* _Provided passage_:

Responding to an annual security survey, twenty companies admitted to have suffered a loss exceeding $1 million as a result of computer break ins, software piracy alone amounts to $ 2.8 billion per year. , cellular phone companies lost around $ 650 million in 1996 due to change in software mode in wireless phones by crooks to make free calls.
Another survey conducted on electronic bulletin board service providers reported that 69 % of the respondents perceived significant security threats and half of the respondents admitted theft of property of S 10.000 or more. What is worst, 18 % of the respondents alleged that the computer frauds were committed by a trusted party or insider as against 10 % respondents who blamed outsider for fraud.
The present scenario of Cyber-crimes is summed up in the following words:
Amidst the surging excitement and interest, however, runs a deep thread of ambivalence toward connecting to the Internet. The Internet’s evil twin is the home of “Bad Guys ” — hackers , crackers , snackers , stalkers , phone preaks and other creepy web crawlers . Business fear that the Infobahn could suddenly veer into the highway to Hell.
A new generation of crimes has cropped up by the advent of Internet. Computer hacking, software piracy. Internet paedophilia, industrial espionage, password breaking, spoofing, telecommunication frauds, email bombing, spamming , pornography and the availability of illicit unlicensed products and services are offences that have already made their mark . “New Problems emerging on the scene include, credit card front Cyber terrorism, Cyber laundering and criminal use of secure Internet communications. The present weak electronic system of payment without adequate safeguards is posing a serious risk of unauthorised withdraws from banks and counter money laundering operations. Software piracy is a boom business and video and phonographic industries are sinking day by day globally.

Stored records
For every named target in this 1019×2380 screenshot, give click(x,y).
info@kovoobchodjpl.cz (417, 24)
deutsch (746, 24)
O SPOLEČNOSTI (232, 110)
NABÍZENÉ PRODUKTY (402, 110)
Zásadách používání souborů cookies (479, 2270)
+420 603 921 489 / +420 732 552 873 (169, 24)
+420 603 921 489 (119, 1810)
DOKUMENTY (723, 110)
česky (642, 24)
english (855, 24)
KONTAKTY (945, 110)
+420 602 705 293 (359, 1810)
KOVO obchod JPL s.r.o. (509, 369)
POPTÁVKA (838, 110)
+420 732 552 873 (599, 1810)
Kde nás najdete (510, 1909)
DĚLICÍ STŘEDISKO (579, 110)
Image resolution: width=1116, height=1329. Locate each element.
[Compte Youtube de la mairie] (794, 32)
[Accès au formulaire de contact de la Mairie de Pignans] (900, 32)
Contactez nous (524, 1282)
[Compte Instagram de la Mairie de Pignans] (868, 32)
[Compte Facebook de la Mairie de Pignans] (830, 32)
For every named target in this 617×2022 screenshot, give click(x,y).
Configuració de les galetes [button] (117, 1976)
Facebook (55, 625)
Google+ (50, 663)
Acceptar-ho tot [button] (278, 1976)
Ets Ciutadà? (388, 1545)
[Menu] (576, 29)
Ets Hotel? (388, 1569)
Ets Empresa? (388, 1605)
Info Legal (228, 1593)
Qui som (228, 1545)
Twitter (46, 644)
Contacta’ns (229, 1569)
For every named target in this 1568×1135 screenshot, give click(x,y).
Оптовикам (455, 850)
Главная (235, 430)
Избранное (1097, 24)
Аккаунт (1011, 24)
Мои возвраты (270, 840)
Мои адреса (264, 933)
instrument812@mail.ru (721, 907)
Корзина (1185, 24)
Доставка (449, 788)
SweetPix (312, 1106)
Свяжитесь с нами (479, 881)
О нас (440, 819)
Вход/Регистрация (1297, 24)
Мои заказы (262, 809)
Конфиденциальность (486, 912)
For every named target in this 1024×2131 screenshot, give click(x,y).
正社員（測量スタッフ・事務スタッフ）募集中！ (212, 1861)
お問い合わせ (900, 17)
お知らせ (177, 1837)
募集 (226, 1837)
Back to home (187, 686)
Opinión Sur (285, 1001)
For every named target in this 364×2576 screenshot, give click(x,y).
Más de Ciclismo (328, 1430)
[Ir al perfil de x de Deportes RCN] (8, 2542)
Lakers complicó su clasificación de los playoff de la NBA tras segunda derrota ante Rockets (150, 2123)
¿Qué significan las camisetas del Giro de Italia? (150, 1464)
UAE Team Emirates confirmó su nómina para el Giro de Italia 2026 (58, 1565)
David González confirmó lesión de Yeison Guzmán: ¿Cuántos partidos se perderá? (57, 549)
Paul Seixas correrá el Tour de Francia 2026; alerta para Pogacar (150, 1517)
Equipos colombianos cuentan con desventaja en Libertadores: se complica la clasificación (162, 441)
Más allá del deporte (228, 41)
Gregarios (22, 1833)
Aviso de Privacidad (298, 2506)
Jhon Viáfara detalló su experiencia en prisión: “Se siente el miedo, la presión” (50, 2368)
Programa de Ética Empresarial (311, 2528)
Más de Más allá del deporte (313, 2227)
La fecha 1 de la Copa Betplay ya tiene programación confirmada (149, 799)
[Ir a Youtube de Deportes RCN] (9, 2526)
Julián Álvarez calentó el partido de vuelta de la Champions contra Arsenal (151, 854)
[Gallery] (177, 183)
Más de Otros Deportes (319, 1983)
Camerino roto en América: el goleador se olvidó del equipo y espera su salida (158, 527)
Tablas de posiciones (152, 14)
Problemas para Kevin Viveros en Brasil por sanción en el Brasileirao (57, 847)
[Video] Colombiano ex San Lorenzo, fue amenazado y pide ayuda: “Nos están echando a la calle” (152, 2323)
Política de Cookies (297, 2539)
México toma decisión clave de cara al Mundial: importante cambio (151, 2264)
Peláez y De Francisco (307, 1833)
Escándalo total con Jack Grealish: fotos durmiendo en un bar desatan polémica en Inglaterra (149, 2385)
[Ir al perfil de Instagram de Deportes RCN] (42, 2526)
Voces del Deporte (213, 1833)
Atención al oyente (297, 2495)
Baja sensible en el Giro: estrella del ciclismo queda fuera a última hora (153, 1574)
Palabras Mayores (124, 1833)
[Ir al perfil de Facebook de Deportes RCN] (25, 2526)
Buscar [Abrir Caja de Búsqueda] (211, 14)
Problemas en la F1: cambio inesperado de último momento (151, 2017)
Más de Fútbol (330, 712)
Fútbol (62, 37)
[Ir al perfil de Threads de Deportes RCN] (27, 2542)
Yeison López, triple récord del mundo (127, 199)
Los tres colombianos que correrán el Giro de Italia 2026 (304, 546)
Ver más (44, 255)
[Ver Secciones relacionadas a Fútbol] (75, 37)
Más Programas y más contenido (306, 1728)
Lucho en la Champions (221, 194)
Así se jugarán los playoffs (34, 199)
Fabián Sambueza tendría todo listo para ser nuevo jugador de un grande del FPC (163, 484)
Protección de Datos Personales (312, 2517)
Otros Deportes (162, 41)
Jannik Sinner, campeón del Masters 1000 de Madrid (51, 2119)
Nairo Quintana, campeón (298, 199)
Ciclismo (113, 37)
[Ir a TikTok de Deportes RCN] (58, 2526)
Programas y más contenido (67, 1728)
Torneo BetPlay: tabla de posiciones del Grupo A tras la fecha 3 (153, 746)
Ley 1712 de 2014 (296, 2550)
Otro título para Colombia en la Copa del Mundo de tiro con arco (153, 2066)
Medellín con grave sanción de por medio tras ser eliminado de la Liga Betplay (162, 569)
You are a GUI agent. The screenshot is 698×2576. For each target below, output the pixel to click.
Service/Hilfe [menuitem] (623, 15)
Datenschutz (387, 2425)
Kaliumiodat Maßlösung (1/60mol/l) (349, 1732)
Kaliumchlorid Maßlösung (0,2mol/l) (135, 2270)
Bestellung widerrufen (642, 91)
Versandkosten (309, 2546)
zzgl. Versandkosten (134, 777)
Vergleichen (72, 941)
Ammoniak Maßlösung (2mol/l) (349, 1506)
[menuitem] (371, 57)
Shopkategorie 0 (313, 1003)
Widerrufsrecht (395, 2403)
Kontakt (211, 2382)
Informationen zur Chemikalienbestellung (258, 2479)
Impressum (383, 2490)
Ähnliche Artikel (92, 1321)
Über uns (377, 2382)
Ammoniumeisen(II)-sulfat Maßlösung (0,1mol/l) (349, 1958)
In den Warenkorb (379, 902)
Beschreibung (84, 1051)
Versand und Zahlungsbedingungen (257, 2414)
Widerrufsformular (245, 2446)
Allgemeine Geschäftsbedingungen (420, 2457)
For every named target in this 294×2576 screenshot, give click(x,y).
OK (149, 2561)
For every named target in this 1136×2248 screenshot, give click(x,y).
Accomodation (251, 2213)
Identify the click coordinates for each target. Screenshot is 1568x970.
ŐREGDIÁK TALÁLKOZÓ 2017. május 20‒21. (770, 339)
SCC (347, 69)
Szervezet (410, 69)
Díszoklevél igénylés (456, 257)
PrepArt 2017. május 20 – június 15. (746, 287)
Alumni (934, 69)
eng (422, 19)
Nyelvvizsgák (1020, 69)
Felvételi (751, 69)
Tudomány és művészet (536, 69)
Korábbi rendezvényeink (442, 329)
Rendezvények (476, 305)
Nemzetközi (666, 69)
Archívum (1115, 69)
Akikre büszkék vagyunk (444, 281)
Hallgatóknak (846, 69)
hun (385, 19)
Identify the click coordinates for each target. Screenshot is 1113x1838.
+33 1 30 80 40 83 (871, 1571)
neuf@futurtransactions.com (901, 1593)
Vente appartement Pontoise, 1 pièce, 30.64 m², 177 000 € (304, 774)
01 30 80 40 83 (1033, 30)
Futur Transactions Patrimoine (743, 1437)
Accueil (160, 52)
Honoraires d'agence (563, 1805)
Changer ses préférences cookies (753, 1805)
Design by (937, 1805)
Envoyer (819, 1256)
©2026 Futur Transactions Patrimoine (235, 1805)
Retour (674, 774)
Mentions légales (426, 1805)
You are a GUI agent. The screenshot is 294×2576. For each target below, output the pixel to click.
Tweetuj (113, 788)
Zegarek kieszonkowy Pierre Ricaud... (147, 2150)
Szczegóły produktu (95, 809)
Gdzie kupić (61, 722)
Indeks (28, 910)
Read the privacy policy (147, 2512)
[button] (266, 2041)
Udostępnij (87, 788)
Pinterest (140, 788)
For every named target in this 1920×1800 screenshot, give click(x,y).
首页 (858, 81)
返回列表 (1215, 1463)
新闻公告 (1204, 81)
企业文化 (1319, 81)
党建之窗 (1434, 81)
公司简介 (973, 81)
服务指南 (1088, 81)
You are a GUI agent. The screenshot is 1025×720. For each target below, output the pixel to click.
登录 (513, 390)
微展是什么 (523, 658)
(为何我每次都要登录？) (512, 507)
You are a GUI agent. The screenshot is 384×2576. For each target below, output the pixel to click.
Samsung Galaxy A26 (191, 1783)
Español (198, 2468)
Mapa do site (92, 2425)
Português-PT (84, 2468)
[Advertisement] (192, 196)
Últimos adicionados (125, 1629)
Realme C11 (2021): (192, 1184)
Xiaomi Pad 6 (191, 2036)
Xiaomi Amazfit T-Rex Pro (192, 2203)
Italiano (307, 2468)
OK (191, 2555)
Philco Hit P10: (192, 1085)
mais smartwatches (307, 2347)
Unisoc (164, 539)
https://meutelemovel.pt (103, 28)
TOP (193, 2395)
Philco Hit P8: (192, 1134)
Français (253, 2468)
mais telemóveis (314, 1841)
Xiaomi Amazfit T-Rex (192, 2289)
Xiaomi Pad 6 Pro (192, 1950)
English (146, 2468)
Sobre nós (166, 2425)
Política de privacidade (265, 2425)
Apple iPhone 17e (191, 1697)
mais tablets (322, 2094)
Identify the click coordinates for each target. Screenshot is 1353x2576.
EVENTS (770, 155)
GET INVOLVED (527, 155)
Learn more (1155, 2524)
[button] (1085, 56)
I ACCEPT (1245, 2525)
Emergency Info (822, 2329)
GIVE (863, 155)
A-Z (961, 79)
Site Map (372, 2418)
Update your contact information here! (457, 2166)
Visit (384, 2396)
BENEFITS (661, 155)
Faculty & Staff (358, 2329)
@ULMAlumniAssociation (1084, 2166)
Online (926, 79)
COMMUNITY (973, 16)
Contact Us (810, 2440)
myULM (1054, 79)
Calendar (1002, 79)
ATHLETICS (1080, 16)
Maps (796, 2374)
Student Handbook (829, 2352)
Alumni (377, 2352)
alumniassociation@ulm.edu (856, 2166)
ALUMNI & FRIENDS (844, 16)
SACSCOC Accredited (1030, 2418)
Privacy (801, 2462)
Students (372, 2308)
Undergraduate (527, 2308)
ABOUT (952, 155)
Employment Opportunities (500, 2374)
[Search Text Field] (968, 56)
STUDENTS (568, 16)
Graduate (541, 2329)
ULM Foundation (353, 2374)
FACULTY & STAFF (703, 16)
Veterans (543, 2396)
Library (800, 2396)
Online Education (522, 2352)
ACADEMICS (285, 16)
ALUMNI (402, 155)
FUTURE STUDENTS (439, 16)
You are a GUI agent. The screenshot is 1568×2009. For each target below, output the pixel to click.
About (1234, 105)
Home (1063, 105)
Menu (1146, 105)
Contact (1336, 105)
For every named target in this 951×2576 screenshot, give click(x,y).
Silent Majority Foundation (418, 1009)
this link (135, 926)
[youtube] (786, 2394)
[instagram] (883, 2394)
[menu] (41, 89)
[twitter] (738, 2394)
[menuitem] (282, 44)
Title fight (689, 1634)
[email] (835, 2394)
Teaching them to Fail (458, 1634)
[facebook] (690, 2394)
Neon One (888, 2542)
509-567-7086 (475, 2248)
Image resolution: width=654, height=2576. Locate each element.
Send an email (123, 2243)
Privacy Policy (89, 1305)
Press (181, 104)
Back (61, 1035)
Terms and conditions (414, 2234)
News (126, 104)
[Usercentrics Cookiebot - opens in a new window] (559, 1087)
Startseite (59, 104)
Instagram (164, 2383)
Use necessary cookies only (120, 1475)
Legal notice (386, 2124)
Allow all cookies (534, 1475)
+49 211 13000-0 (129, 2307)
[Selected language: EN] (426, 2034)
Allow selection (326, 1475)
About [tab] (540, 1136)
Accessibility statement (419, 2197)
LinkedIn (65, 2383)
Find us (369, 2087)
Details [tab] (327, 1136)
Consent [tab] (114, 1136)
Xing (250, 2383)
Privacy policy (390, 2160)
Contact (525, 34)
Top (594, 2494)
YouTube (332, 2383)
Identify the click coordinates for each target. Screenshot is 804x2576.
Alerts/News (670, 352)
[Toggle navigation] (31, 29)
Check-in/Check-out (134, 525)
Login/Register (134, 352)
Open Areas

* _Assigned task_: Write a continuation of the passage on cyber-crime, beginning after its final sentence.

* _Task result_:
It is now well established that huge amounts of money are siphoned off by the computer literate thieves either by damaging computer system or by stealing marketable information or by doing any other obnoxious activity facilitated by network. The question arises: what is a computer crime? Neither Indian Penal Code nor IT Act defines it. The recent amendments in the Indian Penal Code make certain acts punishable without directly referring to them as computer crimes. However, to define computer crime has experienced many difficulties in other jurisdictions also because there is a considerable disagreement on the ambit and scope of the definition. Furthermore, the phrase “computer crime ” or ” computer misuse ” has no precise definition and tends to cover a multitude of computer related offences ranging from unauthorised access to computers and computer stored material , causing damage to computer held information , trafficking in passwords and hacking – friendly technology , manufacturing and selling pirated copies of software and transmission of pornographic material . The term “computer crime “is invariably used with “computer misuse”. “IT Crime “or” Cyber-crime “This is the reason that instead of using the expression computer crime, the current trend is to increase computer related crime.